For many systems, that fallback is the database.
Request
│
Circuit Breaker (Open)
│
Database
And that's where the real problem begins.
The Database Becomes the New Bottleneck
Imagine your system normally handles:
- 100K requests/sec
- Redis serves 99K
- Database serves 1K
Redis suddenly goes down.
Without any protection:
100K Requests
↓
Database 💥
Your database was never designed to handle the entire production workload.
A circuit breaker saved you from Redis timeouts—but it didn't save your database.
The Solution: A DB Rate Limiter
Instead of letting every request reach the database, the application enforces a limit.

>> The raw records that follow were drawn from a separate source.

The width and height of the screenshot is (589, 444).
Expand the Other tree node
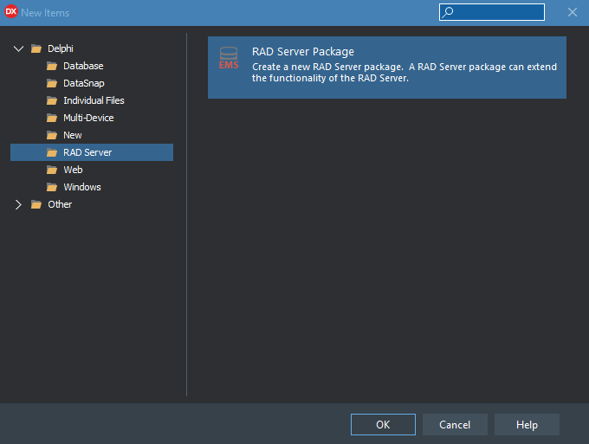(x=18, y=204)
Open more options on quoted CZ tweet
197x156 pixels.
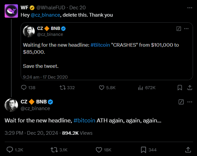tap(186, 29)
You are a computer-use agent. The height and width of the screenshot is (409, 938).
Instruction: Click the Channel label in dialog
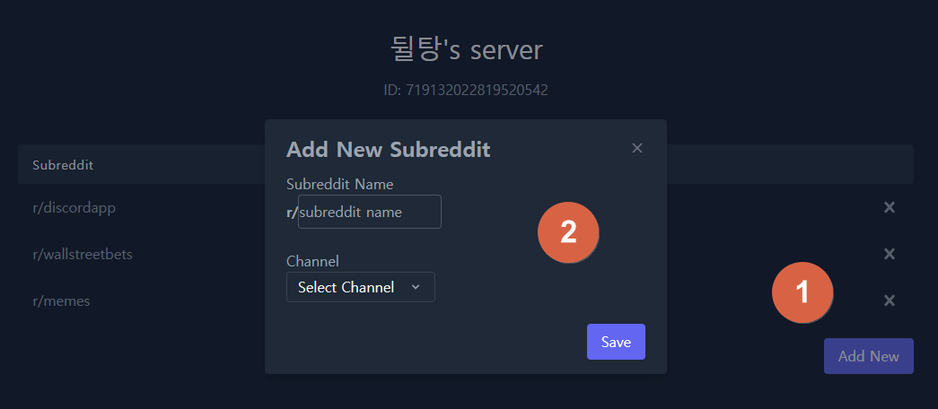[313, 261]
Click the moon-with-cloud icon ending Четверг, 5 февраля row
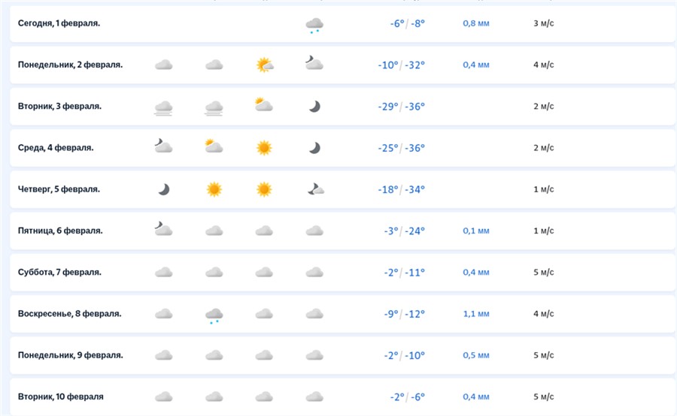This screenshot has width=677, height=416. point(315,189)
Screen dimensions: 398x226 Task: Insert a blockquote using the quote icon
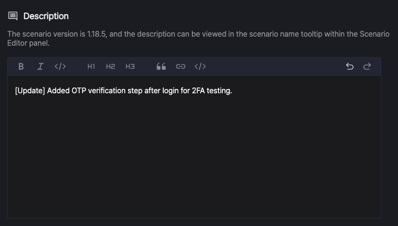[161, 67]
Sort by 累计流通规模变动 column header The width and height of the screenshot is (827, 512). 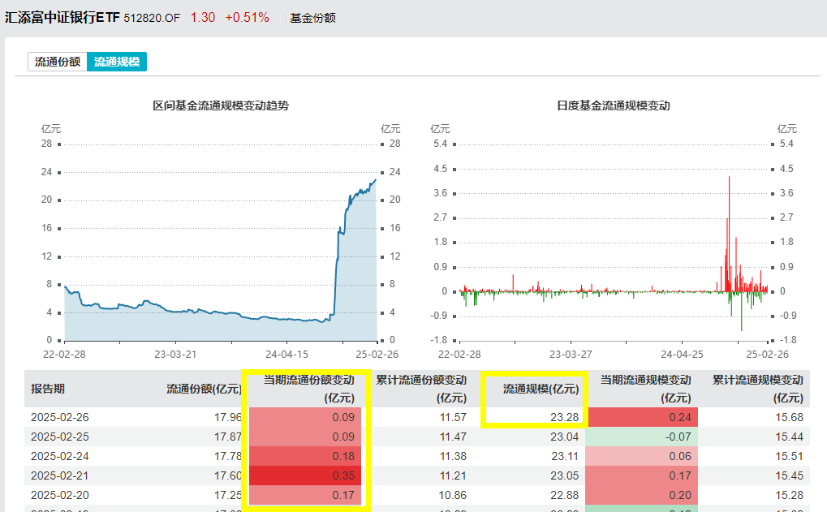coord(758,389)
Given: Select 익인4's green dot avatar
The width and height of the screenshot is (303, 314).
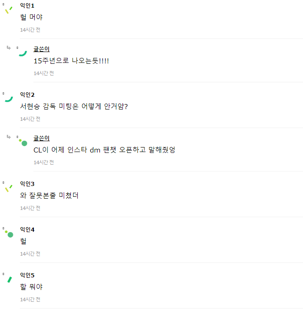Looking at the screenshot, I should [x=9, y=234].
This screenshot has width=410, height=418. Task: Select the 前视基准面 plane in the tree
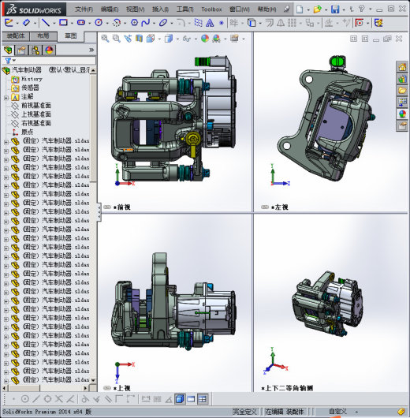(36, 106)
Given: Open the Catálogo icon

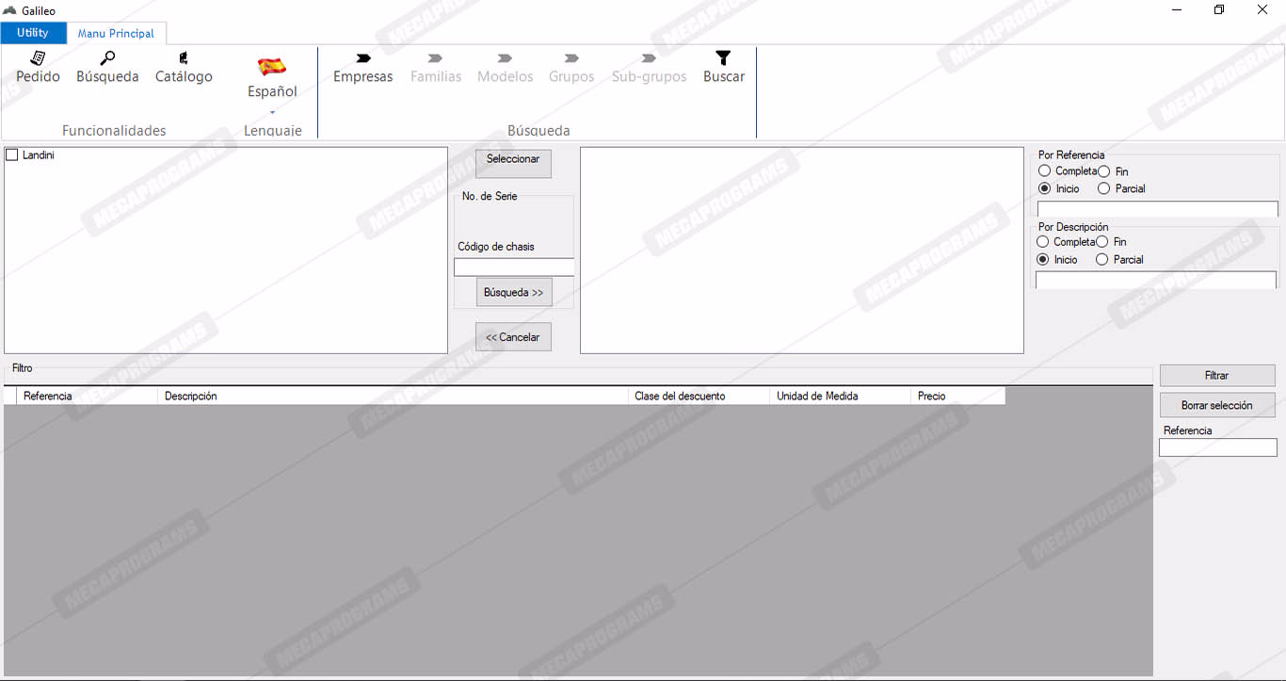Looking at the screenshot, I should (x=184, y=59).
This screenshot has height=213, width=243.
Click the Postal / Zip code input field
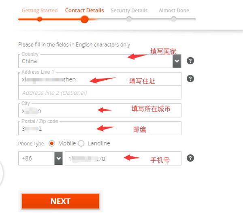pos(100,128)
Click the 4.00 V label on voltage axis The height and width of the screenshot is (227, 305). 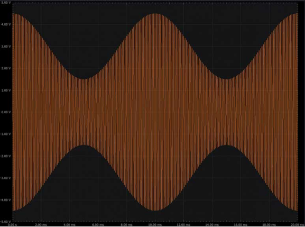6,24
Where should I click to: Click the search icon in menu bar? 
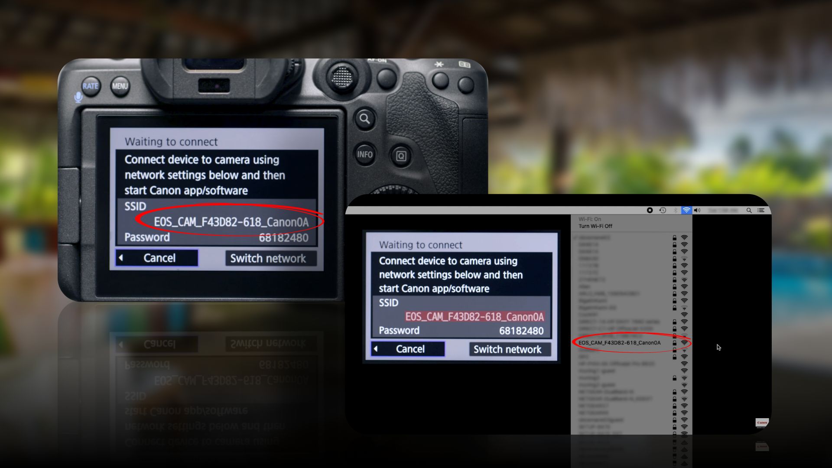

if circuitBreaker.IsOpen() {
if !dbRateLimiter.Allow() {
return 503
}
return db.Get(key)
}
If your database can safely handle 5,000 QPS, only those 5,000 requests are allowed through.
The rest fail fast (or can be served from a local cache or stale data if available).
The goal isn't to serve every request.
The goal is to keep the database alive.
Where Does the Rate Limiter Live?
One question I had while learning this was:
"Can't the API Gateway do this?"
Not really.
The gateway only sees:
GET /users/123
It has no idea:
- Is Redis down?
- Is this endpoint going to Postgres?
- Is it calling Elasticsearch?
- Is it reading Kafka?
- Does this endpoint even touch the database?
Only the service knows when it's about to hit the database.
That's why the rate limiter is typically implemented inside the application, immediately before the database call.
HTTP Handler
│
Business Logic
│
Circuit Breaker
│
DB Rate Limiter ← Here
│
Repository
│
Database
A Simple Implementation
At its core, it's just a token bucket.
Suppose the database can safely handle 500 QPS.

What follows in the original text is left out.